Raised in the projects by a single mother in this blighted, old industrial steel town outside Pittsburgh, the 18-year-old saw the U.S. military as an opportunity.
"I'm not doing it to you, I'm doing it for me," he told his mother, Joanna Hawthorne, after coming home from high school one day and surprising her with the news.
When Carman died in Iraq three years ago at age 27, he had money saved for college, a fiancee and two kids -- including a baby son he'd never met. Neighbors in Hawthorne's mobile home park collected $400 and left it in an envelope in her door.
For a year after his death, Hawthorne took a chair to the cemetery nearly every day, sat next to his grave and talked quietly. Her vigil continues even now; the visits have slowed to once a week, but the pain sticks.
Across the nation, small towns are quietly bearing a disproportionate burden of war. Nearly half of the more than 3,100 U.S. military fatalities in Iraq have come from towns like McKeesport, where fewer than 25,000 people live, according to an analysis by The Associated Press. One in five hailed from hometowns of less than 5,000.

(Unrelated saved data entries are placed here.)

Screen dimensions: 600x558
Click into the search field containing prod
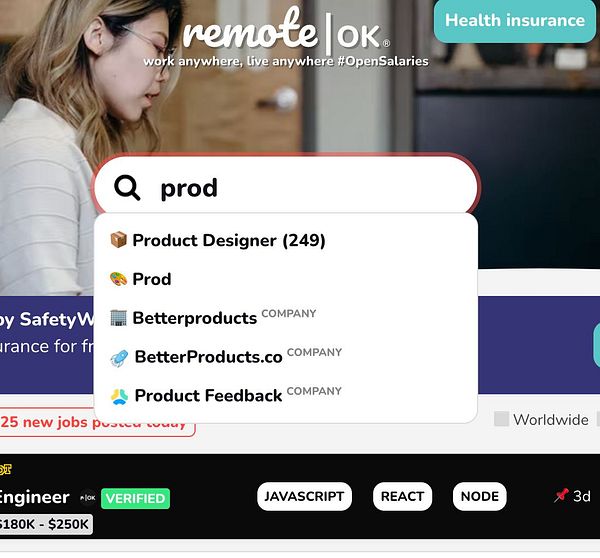pos(285,186)
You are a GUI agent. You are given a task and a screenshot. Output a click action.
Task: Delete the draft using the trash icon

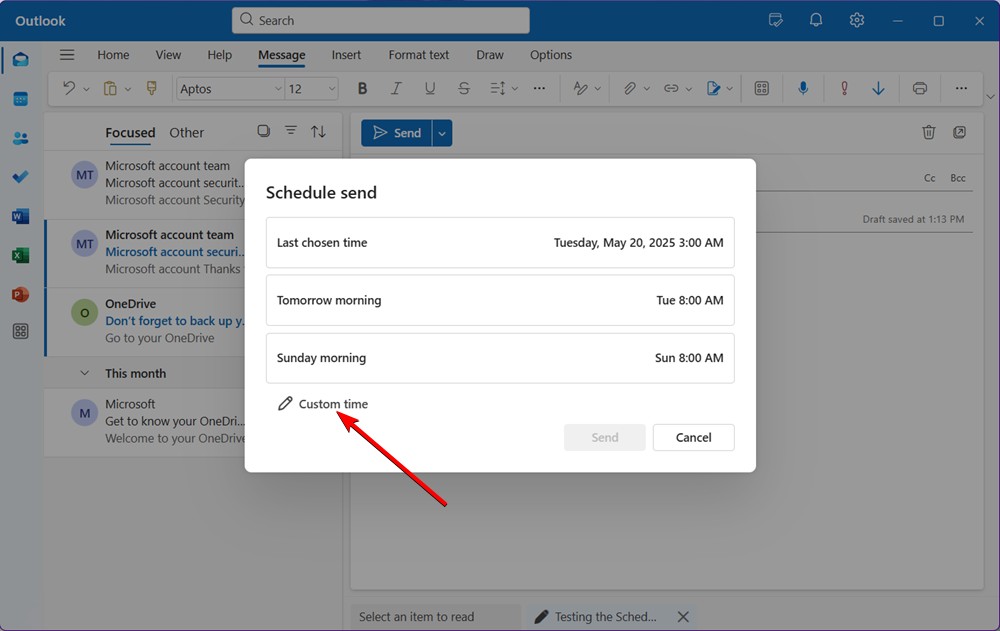tap(929, 131)
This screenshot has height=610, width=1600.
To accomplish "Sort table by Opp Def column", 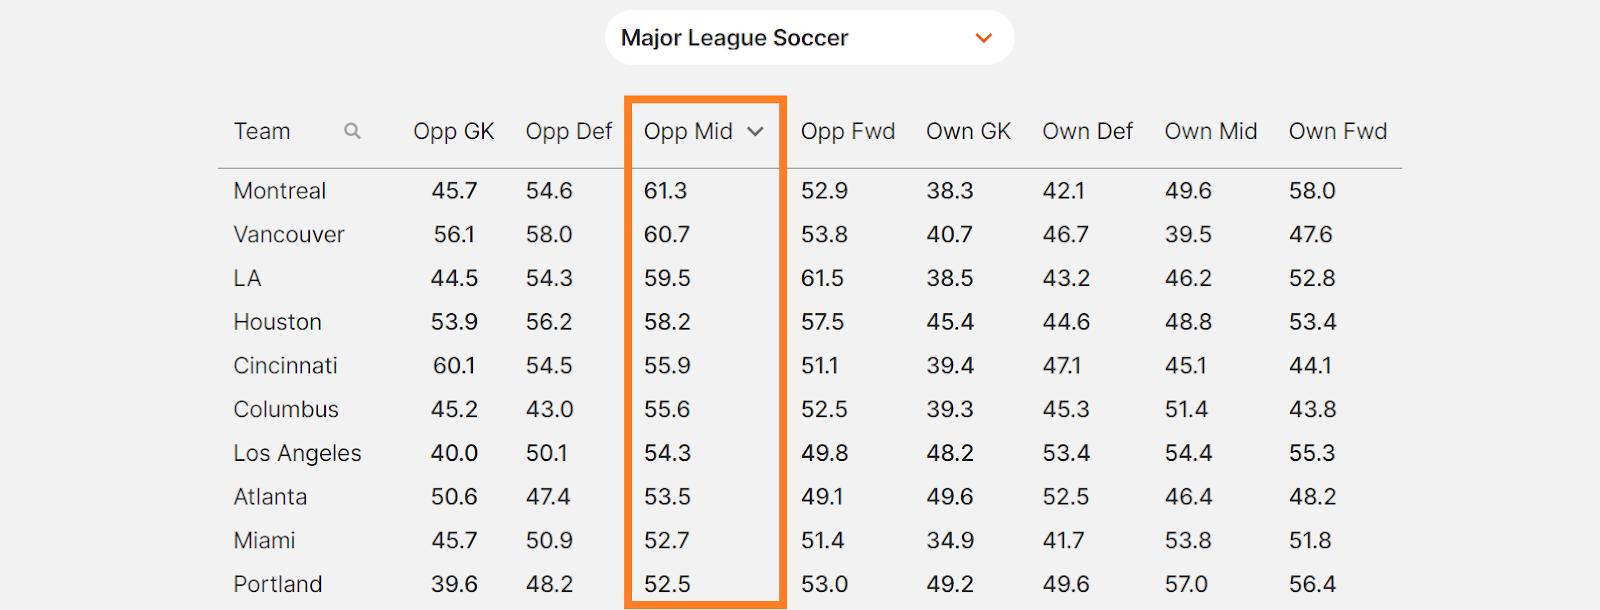I will coord(569,132).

(Excerpt) Read more at msnbc.msn.com ...
Can't imagine why. :-\
L
There are no "projects" in rural America. Whoever wrote this tripe is an ignorant twit who doesn't know what "rural" is.
"Nearly half of U.S. soldiers killed in Iraq came from a small town"
How about " Less than 50% of U.S. soldiers killed in Iraq came from a small town"
I wonder what that renegade 5th dentist thinks?
Rural is inversely proportional to the distance to the nearest Starbucks?
So tell me something new. The last civilization to cram people into cities and provide them with bread and circuses declined and fell. Citizen soldiers gave way to urban rabble. But we will be OK, because we have global warming to worry about and they did not.
http://icasualties.org/oif/US_CITY.aspx
with a general population map (or the classic map of light sources of the US at night, taken by NASA from space).
Also, the list of all deaths in Iraq, by state and city, given here:
http://icasualties.org/oif/Statecity.aspx
Shows about 50 from New York City (not exact because some city names are given as neighborhoods, and I may have missed one or two that are in NYC.)
A quick and dirty count of deaths relative to population shows the highest number by state are: Vermont, South Dakota, Montana, Delaware, Alaska, North Dakota and Nebraska; The least are DC, NJ, Conn, Mass, Utah, Fla, NY, NC, RI, Minn and W Va. But the spread from State # 6 to number 45 is only about 2-1, and it is easy for small states to be at the top or bottom by randomness.
If you look at total casualties by state, it is about 55-45 red states over blue, so no one should get snarky about it. There are brave heroes in every location and milieu.